On Saturday we were lead in exploring the main theme of the retreat, “Touching Wounds and Hope in
Today’s World – the Sacred Awaits Us” by Jean Stokan, Coordinator for Immigration and Nonviolence for the Sisters of Mercy of the Americas in Washington, DC. Over 30 people gathered from all over the state to hear Jean’s presentation on her work with people living on the margins in Latin America, Appalachia and inner city Washington, DC. Through moving images, music, stories and her powerful poetry, Jean brought us closer to people who experience the violence of abject poverty, endless war, oppressive immigration policies, and other human rights violations. Through the lens of Catholic Social Teaching, particularly the ‘Preferential Option for the Poor’ and ‘Solidarity’, we reflected on how Jesus is being crucified today and how we can work to change the oppressive structures of violence in our communities and across the globe.

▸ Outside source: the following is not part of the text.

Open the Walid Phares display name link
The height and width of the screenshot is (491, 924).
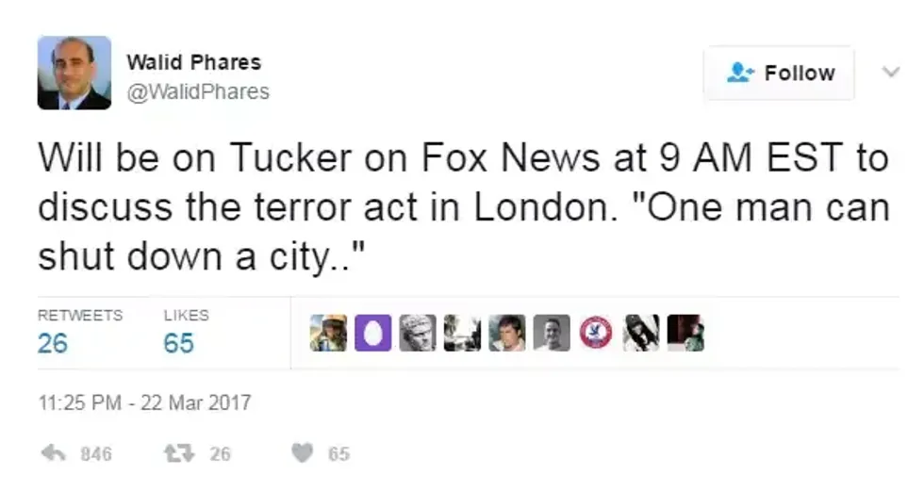pos(193,63)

Beginning with her own experience, Jean emphasized the importance of ‘breaking people’s hearts’ with stories of people’s harsh and painful realities in order to enable the hearers to truly feel the plight of others, experience their pain, and subsequently make significant change through actions and policies to
improve lives. Having lived in El Salvador for many years, and worked with Salvadorans in the U.S., Jean was inspired by Archbishop Oscar Romero’s understanding of “The Political Dimension of the Faith”, particularly as presented in an address he made at the University of Louvain in February, 1980, shortly
before his assassination. While his immediate context was the Church in El Salvador in that time of crisis, these words are relevant to the role of the Church at any time, in whatever place: “We are either at the service of the life of Salvadorans or we are accomplices in their death. And it is here that we are faced with the most fundamental reality of the historical mediation of faith: either we believe in a God of life or we serve the idols of death.”

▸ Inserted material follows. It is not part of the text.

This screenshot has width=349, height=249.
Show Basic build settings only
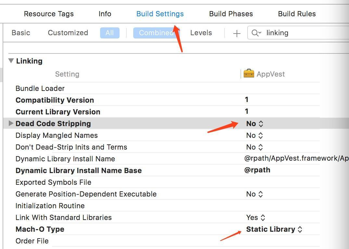click(x=21, y=33)
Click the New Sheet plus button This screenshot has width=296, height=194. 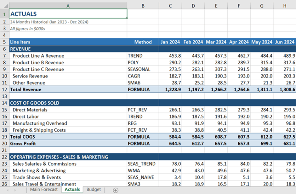[116, 190]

Jean encouraged us to “keep breaking people’s hearts” with stories and to touch the hope that is found in the growing grassroots movements of people who are seeking through nonviolent means their recognition as human beings and their rights as citizens, especially members of groups who have been
repressed and denied their dignity historically – and to find ways to support them. She urged us to remain alert to the hope and opportunities for change offered by Pope Francis and the positive view of him throughout the world.

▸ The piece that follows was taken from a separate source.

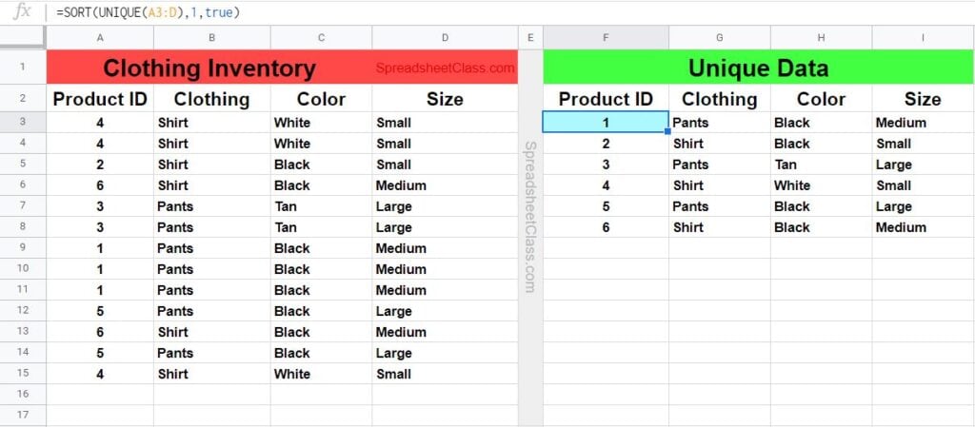Select the column D header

Many Pax Christi members gathered on Sunday to participate in Mass at St. Augustine Church celebrated by Rev. Frank Morin, pastor and Pax Christi member, and then gathered for a final discussion
over brunch. Pax Christi Co-Coordinators Denny Dreher and Mary Ellen Quinn, PCM Council member Mary Kate Small, and others provided retreat materials, organized meals and hospitality, and the Sisters of Mercy of the Americas graciously assisted with hospitality and local transportation for Jean Stokan in Maine.